On this occasion the show, smartly directed by Barry Kleinbort, with music direction by Richard Danley, also at the piano, included a variety of numbers composed by Weill, with lyrics in both German and in English. Haan grew up in Germany, so Weill’s work with Bertolt Brecht is a natural for her. When she sinks her teeth into “Pirate Jenny” from “The Threepenny Opera,” it becomes a major theatrical performance, laced with savage desire for revenge as Haan underlines lyrics with hate.

On the other hand, she injects bubbly fun into Weill’s and Ira Gershwin’s “The Saga of Jenny” from the Broadway show “Lady in the Dark.” From Weill’s Broadway period she also sang “My Ship” from “Lady in the Dark” and “Speak Low” from “One Touch of Venus.” Her selections also dug into lesser know Weil numbers written during his career.

Haan is also a story teller, recounting growing up memories and at first cringing at the idea of having to study Brecht at school. She gives biographical information on Weill and his escaping from the growing menace of Nazism in Germany and his efforts to become solidly American to the point of Americanizing the the pronunciation of his name.

She also has a sharp taste for satire. She prefaced singing the 1930 “Alabama Song,” another of Weill’s collaborations with Brecht, with a note of her own visit to Alabama in the U.S., toying with an American accent of Alabaaaama. She then sang the number with an amusing comedic tone, and strolled through the audience getting members to chip in with the refrain.

But Haan is especially memorable for such potent numbers as “Surabaya Johnny” from “Happy End,” in German by Brecht, and in English by Herbert Hartig, with her own adaptation. She delivers an original style to the famous “The Ballad of Mack, The Knife.”

It is something to see the way Haan can captivate an audience from the moment she starts. She projects drama in just about everything she sings, accented with broad body movement, and where called for, shrieks of agony. Her over-sized personality permeates the room, but the key is that it is backed by an always-effective singing voice that justifies her histrionics.

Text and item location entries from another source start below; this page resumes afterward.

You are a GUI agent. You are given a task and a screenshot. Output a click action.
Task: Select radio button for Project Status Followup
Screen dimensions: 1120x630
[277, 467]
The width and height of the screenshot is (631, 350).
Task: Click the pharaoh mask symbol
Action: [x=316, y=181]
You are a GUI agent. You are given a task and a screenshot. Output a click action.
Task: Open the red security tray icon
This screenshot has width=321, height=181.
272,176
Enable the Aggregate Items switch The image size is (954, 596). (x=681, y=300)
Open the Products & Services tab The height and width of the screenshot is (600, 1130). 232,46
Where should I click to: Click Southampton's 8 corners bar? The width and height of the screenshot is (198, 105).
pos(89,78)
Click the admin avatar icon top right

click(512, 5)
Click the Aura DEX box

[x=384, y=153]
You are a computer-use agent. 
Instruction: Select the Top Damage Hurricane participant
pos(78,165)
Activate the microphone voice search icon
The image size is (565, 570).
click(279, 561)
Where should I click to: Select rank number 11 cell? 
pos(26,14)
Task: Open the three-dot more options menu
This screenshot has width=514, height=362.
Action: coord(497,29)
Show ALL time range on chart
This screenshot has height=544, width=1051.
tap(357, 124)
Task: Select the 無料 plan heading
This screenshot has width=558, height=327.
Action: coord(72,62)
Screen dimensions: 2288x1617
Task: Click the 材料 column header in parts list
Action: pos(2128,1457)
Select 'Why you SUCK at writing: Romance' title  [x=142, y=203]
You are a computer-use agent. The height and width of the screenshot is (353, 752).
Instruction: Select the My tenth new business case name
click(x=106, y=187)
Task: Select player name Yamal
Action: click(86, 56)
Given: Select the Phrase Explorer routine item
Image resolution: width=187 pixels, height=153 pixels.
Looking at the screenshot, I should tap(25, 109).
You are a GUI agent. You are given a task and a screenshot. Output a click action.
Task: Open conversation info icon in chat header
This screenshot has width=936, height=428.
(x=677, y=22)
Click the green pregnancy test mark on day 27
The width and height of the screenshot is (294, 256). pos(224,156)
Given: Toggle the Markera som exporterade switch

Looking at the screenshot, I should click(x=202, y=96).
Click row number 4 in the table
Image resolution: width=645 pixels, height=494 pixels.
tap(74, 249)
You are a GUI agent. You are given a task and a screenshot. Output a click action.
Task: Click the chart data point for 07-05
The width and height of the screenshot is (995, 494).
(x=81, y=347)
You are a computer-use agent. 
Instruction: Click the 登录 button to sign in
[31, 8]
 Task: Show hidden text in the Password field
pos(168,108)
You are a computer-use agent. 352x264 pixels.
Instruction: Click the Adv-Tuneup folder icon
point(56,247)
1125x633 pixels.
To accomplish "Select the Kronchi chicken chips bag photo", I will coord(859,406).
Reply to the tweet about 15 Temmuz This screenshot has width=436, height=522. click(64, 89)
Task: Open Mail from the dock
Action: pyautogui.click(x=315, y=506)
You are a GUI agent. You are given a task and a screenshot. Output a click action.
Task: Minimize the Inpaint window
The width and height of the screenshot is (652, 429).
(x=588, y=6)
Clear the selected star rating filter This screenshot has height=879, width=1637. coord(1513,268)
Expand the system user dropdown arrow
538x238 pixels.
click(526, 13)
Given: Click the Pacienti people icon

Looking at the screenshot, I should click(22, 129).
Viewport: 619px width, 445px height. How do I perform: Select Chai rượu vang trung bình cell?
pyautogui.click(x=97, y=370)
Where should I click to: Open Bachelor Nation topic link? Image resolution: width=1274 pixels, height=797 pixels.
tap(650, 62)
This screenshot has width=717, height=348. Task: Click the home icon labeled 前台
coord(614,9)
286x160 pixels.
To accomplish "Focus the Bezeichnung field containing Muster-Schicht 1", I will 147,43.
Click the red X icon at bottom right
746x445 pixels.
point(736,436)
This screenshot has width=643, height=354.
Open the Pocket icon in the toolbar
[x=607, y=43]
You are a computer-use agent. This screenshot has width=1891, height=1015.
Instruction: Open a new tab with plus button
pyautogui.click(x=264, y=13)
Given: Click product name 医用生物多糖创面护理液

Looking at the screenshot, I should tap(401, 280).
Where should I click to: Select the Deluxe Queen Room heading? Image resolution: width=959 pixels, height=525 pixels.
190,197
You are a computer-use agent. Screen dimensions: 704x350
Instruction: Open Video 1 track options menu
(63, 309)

Her repertoire was enhanced by the backup musicianship and arrangements of Julian Ritter. In addition to her long-time musical director Richard Danley’s leadership at the piano, there was the Novembergruppe Quintet, with members Dan Levinson on clarinet and alto saxophone; Jonathan David Russell, violin; Vinny Raniolo, guitar and banjo; Jared Engel, bass and tuba, and Mike Campenni, drums. The larger-than-usual musical contingent for the room definitely added to the perspective and solidity of the show. At the Metropolitan Room, 34 West 22nd Street. Phone: 212-206-0440. Reviewed September 29, 2016.